タカザワケンジ文章講座 第2回 伝わる書評を書くための練習方法
ツイッターやFacebookなどのSNSやブログで写真展や写真集の感想を書いてみたい!
写真展に行った後、記録として感想を書いているけど、うまく書けているかわからない。
そんな風に思ったことはありませんか?
写真評論家のタカザワケンジさんに、写真についての魅力的な文章を書くコツを教えていただく連載、第2回目。今回は写真を見るということについて教えていただきました。
※本記事は、写真評論家・タカザワケンジさんによる「写真展・写真集の感想をSNSで書くための文章講座」の内容を一部抜粋してご紹介しています。
1.見るとは何かを考えてみる
2.実践!写真を言葉にしてみよ
3.写真を言葉にするための見方とは?
1.見るとは何かを考えてみる
前回は、面白い文章を書くヒントや、リサーチや執筆など書評を書くプロセスをお伝えしました。実際に、写真展や写真集の評論を書くということにあたって、みなさんにまず考えて欲しいのは、「写真を見る」という行為そのものについてです。
写真の見方が良く分からない、どう解釈したらいいのだろうと疑問に思う方もいると思います。写真も絵画と同じで、見方のセオリーのようなものもありますが、今回はそれ以前の「写真を見る」ということについて考えていきたいと思います。

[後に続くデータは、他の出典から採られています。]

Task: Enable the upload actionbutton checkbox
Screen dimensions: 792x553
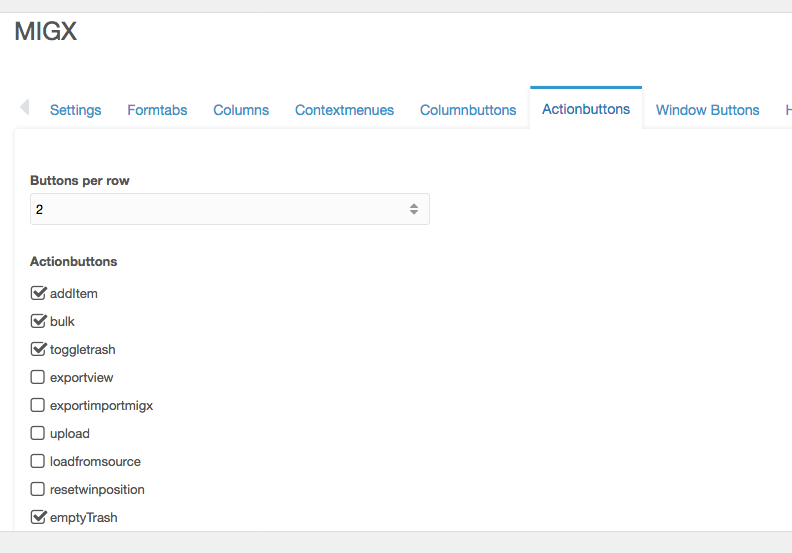Action: pyautogui.click(x=37, y=433)
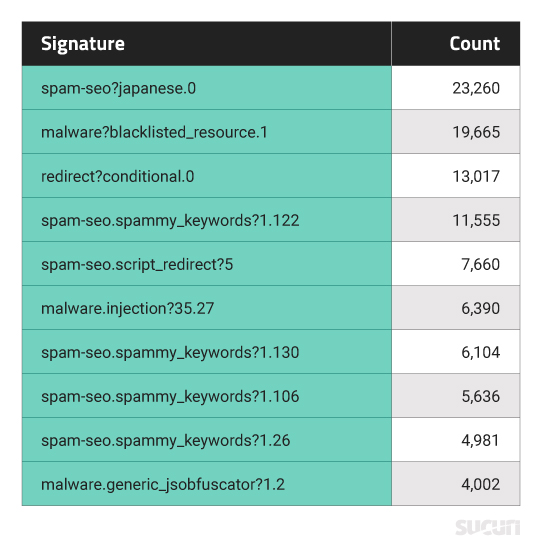This screenshot has height=548, width=540.
Task: Click spam-seo.spammy_keywords?1.122 signature
Action: pos(170,221)
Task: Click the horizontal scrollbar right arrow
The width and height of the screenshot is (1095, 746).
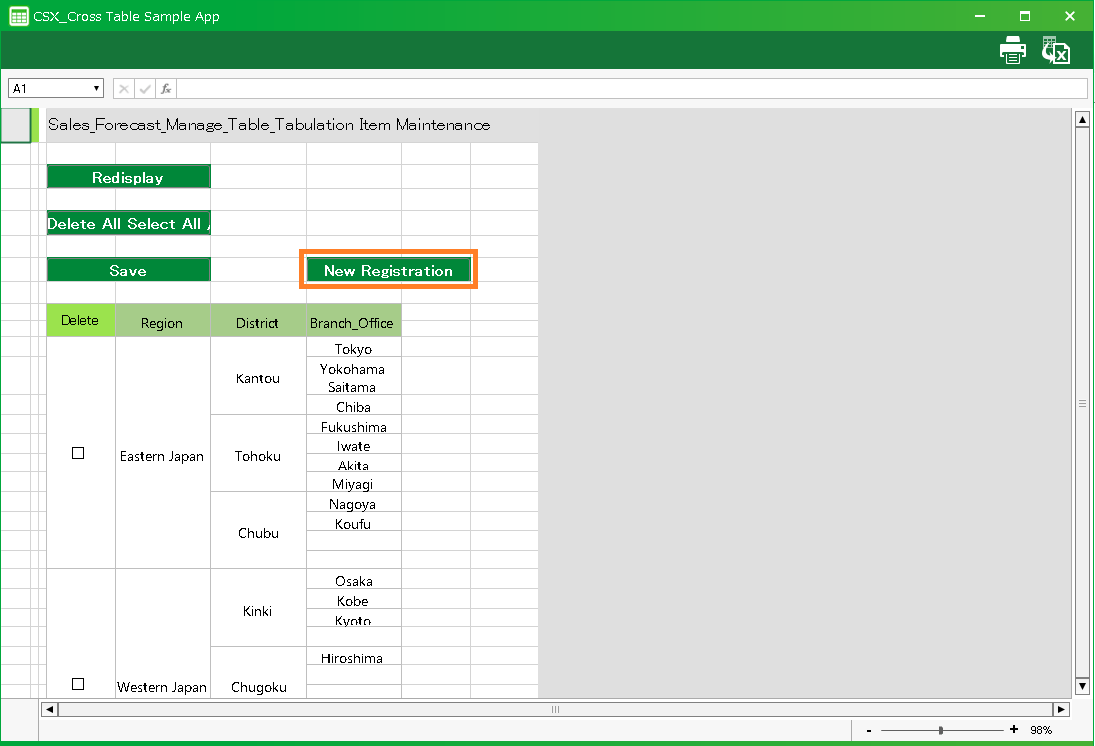Action: [1061, 709]
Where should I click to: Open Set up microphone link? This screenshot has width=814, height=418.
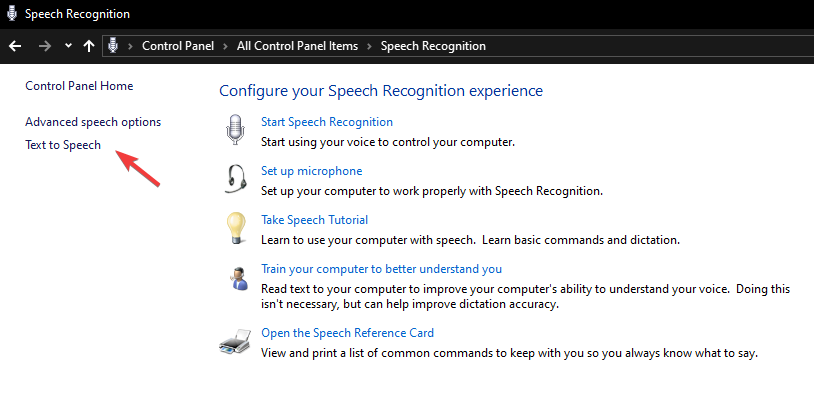pos(311,171)
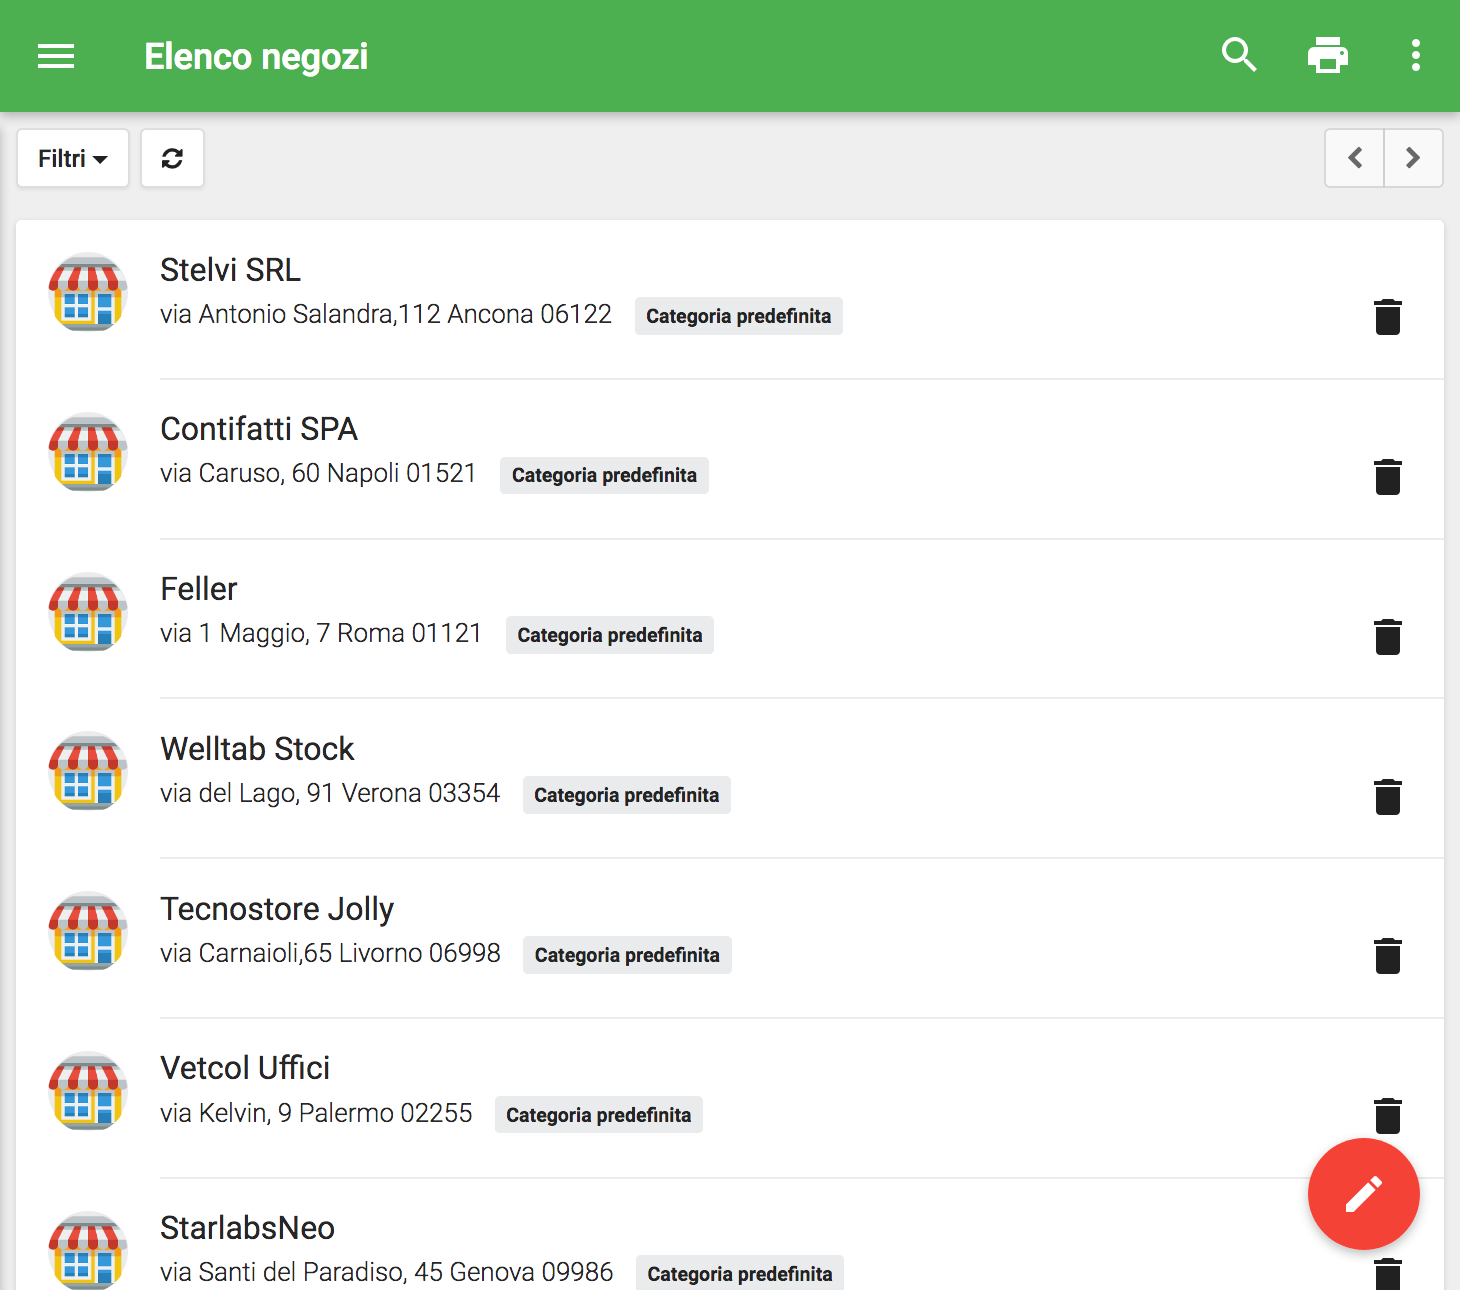
Task: Click Contifatti SPA's Categoria predefinita tag
Action: tap(604, 475)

写真を見るときに、自分の頭のなかで何が起こっているかを考えてみましょう。そして、自分が写真をどうみているかを言葉にしてみてください。
伝えるということは、言語化して書いたり、話したりすることです。自分自身が考えていることを言語化できないと、読んだり、聞いたりする人も理解できません。
まずは、自分自身がどのように写真を見ているか、解釈以前に、1枚の写真をどう認識しているのかを、今回はテーマにしたいと思います。
2.実践!写真を言葉にしてみよう
実際に手元にある写真集などから1枚写真を選んで、2つのステップで、写真を見て言葉にすることを実践してみてください。
たとえば、写っているものやその背景、写っているものの意味や撮影手法など。1枚の写真を見ている自分の視点がどう動いているかを意識しながら書いてみてください。誰もがみな呼吸するように無自覚に「見る」ことをしていますが、まず、自分がどうやって見ているかを意識してほしいのです。
たとえば、写真の主題となる(と思われる)ものについて考えてみたり、撮影者の表現したかったことについて推測してみたり。直接的に関係がなくても、写真から連想したことを書いてみても良いです。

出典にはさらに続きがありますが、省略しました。